The second death during this year occurred a couple months after Bob’s. It seemed like a normal day as I arrived at school until a friend came up to me in homeroom and relayed some incredibly disturbing news. In a low tone she whispered, “Aaron committed suicide. He hung himself from a tree in his backyard.” A million things raced through my mind. A twelve-year old killing himself? What could be going on in his life that was so horrible he had to end it at twelve years old? I couldn’t imagine what it would be like to be Aaron’s mom and look out the back window to see your son dangling from a tree by his neck. Aaron was completely different from Bob. He had many friends and I had talked to him quite a few times. He sat behind me in English class. It was hard to believe that just the day before he was sitting there chatting with me and now I would never see him again. The school was gathered once more into the auditorium to discuss his death. The seventh and eighth graders were there also but it was directed more towards our class because we had grown up with him and known him since first grade. The guidance counselor talked again saying the same basic things she said when Bob died. That day after school, two of my closest friends came over. We were just sitting around painting our nails when my one friend, Stephanie, burst into tears out of nowhere. I glanced at my other friend, not knowing what to do. Stephanie was closer to Aaron than either of us. We both ran over to console her. I suggested that we go to her favorite icecream store, which seemed to take her mind off of it for a while. Aaron’s death came up completely unexpected and noone could understand why he did it. To this day I have no idea made him think he had to end it and I’m sure it still baffles my classmates too.

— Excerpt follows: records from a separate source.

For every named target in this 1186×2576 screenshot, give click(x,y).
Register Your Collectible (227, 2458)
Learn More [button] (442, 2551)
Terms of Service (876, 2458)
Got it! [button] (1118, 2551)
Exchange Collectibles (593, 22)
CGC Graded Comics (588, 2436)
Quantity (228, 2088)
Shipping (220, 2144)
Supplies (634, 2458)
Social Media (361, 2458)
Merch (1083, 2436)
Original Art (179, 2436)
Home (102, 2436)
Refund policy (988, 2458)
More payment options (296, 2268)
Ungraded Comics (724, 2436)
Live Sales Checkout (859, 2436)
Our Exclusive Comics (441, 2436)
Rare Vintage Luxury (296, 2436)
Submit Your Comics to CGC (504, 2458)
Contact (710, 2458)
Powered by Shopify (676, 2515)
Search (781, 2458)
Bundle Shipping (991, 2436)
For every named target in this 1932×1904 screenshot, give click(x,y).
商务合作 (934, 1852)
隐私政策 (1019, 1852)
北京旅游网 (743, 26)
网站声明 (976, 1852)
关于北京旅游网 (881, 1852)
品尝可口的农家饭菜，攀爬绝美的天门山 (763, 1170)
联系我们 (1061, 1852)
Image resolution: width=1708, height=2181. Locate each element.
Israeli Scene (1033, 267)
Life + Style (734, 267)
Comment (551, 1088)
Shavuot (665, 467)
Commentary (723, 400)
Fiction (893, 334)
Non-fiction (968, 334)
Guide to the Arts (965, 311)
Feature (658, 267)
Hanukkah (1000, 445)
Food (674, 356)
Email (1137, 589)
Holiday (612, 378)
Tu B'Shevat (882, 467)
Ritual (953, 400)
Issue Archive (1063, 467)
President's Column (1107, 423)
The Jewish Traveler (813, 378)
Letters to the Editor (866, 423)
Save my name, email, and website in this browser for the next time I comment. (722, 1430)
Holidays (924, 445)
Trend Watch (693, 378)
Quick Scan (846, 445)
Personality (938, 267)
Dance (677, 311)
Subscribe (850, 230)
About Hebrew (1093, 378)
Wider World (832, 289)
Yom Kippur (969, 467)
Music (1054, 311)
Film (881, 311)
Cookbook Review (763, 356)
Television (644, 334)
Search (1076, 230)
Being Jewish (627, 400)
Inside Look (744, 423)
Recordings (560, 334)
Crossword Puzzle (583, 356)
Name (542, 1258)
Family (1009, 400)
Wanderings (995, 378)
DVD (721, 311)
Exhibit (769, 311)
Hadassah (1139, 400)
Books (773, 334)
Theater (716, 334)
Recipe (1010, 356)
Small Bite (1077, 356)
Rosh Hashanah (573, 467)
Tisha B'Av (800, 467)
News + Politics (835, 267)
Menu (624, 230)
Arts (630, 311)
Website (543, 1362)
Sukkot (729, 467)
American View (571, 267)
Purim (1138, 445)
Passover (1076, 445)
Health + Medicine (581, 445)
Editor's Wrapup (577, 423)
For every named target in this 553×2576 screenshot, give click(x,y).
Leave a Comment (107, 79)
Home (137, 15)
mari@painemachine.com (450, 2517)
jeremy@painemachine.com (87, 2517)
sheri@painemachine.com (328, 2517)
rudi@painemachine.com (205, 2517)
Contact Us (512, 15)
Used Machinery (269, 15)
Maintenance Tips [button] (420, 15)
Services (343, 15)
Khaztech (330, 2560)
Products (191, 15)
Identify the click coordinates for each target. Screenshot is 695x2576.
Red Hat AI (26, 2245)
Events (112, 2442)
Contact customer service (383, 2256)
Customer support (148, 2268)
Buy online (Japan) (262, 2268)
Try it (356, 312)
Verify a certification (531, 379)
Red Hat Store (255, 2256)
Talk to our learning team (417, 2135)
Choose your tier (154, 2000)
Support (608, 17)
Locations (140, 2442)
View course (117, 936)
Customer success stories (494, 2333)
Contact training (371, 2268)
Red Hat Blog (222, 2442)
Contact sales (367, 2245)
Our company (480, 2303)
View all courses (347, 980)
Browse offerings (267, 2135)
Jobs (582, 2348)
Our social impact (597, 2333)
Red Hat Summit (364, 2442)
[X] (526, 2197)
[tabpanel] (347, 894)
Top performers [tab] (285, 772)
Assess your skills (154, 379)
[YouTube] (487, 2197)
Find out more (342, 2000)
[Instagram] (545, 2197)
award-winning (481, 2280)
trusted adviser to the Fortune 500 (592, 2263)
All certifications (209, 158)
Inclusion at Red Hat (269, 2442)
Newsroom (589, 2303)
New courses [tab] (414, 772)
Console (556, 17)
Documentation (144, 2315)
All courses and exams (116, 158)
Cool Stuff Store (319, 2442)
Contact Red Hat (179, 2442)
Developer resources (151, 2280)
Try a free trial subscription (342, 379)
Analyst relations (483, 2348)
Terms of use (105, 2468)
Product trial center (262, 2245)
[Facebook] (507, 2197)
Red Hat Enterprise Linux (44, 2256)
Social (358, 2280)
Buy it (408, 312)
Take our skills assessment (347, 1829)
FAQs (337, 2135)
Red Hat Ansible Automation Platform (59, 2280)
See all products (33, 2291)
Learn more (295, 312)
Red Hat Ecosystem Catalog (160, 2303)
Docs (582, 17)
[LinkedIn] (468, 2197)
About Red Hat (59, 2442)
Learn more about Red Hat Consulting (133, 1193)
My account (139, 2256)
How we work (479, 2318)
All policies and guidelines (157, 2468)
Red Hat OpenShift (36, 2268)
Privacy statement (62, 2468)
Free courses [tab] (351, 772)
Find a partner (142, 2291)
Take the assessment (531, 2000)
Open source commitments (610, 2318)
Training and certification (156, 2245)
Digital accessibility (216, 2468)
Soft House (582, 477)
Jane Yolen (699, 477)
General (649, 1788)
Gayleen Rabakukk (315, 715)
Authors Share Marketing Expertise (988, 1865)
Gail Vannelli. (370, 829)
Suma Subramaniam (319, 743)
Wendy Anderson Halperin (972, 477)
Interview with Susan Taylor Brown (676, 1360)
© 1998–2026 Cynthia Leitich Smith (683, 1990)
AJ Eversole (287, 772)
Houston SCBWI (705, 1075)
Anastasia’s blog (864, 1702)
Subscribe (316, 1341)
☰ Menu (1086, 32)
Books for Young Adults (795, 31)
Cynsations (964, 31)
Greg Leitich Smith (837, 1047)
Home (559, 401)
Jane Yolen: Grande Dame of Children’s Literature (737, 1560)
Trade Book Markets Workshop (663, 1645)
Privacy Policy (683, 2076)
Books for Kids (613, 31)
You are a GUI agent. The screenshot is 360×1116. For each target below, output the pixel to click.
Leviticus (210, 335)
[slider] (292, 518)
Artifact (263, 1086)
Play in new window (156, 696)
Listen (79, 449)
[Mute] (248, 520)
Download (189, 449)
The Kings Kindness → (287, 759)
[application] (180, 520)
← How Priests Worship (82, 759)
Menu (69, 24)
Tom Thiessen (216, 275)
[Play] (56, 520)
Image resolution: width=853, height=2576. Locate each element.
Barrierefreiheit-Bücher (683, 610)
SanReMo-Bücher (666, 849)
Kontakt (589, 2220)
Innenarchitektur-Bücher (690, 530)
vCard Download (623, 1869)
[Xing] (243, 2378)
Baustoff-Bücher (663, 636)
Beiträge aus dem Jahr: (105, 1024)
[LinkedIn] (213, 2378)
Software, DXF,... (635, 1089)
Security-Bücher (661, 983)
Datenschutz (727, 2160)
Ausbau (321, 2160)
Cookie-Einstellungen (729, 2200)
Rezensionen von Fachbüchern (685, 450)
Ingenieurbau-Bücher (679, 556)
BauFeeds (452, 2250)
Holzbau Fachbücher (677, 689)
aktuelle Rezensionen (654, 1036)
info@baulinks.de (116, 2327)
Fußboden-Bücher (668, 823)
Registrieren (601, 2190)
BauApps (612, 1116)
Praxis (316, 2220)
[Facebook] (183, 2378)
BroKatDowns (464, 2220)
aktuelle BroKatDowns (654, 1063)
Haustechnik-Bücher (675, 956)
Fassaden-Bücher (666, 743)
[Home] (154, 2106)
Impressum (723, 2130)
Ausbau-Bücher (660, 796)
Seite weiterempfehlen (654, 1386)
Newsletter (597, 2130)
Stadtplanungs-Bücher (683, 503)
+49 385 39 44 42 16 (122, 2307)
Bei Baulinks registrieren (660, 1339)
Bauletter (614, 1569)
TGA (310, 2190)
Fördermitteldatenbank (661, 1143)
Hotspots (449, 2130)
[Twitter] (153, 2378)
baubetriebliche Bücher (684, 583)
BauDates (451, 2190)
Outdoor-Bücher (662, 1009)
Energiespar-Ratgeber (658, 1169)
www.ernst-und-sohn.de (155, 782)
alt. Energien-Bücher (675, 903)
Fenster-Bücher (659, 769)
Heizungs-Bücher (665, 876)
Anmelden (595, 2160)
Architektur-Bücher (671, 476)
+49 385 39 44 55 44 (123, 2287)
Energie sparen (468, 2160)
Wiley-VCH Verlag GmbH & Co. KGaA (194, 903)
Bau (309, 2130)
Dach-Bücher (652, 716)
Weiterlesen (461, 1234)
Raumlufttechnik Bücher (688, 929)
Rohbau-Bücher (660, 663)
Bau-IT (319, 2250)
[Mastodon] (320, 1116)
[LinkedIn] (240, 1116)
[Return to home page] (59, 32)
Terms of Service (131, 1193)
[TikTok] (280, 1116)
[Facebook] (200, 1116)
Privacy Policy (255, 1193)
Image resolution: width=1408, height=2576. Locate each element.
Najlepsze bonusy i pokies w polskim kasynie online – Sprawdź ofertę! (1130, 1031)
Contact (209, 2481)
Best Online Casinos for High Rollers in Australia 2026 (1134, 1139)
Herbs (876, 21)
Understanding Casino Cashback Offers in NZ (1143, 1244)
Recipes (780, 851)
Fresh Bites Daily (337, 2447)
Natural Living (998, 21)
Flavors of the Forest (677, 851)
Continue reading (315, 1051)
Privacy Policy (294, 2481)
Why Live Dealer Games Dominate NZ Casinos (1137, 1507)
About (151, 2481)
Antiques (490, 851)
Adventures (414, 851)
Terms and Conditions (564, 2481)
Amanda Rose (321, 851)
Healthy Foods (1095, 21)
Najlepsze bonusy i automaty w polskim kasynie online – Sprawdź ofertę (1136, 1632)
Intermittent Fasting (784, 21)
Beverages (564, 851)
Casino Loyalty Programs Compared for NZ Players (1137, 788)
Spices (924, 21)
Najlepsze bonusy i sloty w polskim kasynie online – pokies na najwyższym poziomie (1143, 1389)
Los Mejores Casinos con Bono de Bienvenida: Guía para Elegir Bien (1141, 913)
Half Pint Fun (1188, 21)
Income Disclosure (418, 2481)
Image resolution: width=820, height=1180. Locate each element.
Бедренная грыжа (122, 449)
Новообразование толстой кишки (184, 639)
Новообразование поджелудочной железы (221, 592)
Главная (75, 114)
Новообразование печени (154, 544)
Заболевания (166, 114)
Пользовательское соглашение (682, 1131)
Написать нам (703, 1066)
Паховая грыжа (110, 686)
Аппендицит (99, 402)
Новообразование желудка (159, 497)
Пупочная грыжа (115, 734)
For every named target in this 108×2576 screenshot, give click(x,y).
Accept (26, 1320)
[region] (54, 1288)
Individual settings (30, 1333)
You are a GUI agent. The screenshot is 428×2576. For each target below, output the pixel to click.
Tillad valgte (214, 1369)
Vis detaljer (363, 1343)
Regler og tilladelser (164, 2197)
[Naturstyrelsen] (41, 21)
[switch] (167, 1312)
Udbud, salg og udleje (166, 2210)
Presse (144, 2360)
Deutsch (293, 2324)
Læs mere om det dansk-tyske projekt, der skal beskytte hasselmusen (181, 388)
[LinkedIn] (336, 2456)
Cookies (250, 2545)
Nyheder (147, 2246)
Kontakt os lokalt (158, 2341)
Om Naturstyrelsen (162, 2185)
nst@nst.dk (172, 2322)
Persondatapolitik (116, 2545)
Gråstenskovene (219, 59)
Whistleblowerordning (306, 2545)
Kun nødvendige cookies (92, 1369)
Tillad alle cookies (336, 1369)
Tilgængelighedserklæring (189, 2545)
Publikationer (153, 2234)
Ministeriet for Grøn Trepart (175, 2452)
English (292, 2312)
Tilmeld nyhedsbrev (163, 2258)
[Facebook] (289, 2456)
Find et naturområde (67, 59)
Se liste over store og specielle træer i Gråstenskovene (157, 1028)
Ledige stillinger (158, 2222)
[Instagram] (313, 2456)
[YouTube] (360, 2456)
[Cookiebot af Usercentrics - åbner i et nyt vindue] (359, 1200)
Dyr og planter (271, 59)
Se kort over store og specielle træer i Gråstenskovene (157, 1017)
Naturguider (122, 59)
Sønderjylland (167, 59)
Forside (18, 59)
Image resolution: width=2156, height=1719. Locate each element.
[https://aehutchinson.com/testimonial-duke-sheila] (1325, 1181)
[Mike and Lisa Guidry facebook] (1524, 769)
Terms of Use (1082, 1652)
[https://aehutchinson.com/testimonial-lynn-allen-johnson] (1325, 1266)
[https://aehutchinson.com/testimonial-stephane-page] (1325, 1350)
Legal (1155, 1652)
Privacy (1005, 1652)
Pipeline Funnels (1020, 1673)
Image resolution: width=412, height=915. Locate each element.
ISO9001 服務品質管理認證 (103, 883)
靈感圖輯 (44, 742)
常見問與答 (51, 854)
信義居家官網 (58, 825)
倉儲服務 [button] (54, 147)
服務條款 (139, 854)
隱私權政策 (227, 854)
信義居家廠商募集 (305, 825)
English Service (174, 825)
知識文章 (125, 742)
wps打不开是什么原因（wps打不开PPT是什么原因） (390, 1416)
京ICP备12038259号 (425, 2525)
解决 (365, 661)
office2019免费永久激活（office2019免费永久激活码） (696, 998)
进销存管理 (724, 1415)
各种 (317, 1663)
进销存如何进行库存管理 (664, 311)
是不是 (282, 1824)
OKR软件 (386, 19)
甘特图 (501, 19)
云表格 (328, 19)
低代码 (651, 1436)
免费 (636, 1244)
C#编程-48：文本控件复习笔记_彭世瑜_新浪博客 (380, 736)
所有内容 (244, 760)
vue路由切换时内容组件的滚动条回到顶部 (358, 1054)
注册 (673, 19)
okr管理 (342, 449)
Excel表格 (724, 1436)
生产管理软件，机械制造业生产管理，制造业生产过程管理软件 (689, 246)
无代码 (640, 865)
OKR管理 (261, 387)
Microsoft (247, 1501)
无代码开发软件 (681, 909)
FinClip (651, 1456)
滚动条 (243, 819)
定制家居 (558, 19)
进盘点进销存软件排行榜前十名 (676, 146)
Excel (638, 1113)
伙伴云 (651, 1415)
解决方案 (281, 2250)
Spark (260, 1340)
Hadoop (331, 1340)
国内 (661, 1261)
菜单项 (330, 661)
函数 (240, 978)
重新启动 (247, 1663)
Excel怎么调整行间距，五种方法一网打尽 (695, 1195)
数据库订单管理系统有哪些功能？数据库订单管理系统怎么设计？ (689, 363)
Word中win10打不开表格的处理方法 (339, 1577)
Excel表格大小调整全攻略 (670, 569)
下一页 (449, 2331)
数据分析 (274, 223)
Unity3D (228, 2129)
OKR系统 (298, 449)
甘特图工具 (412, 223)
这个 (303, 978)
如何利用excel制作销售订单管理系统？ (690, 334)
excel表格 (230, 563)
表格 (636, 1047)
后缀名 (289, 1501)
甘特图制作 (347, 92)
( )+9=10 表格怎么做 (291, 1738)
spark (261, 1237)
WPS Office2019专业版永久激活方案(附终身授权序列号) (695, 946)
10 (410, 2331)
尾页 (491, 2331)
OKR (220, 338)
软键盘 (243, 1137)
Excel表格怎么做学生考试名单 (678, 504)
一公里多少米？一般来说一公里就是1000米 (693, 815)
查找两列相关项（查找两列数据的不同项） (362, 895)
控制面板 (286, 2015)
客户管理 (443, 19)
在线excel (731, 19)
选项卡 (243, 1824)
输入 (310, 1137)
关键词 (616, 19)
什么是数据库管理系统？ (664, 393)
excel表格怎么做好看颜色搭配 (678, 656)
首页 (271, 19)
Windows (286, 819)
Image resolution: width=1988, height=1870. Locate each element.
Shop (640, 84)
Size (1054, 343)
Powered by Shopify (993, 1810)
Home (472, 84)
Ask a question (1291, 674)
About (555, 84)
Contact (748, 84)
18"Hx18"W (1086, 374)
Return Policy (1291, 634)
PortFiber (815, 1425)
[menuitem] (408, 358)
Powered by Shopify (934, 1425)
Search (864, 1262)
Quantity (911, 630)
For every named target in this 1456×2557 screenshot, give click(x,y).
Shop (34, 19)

As the year slowly trudged on the students gradually got word that our principal had leukemia. After many months passed, we were told that he was recovering. We were used to never seeing him at school any more. One Sunday I was watching television when my mom came into the room and broke the news to me. Dr. Rose had died over the weekend. I was stunned. I didn’t understand. Last I knew he was getting better. I had a strange feeling the rest of the day. I didn’t want to go anywhere or do anything. The next day at school, we were gathered for a third time in the auditorium. For those students who hadn’t found out yet, they knew meeting in the auditorium these days meant nothing good. The teachers talked about Dr. Rose and the band played one of his favorite songs. I looked around and noticed many of my classmates crying.
It had been a very emotional year for all of us. Coping with three deaths so close together was the toughest thing many of us ever had to go through at this point in our lives. When entering sixth grade none of us had ever imagined we would learn so much about life in that one year, but it also made us realize how important it is to have close family and friends to be able to look to for support.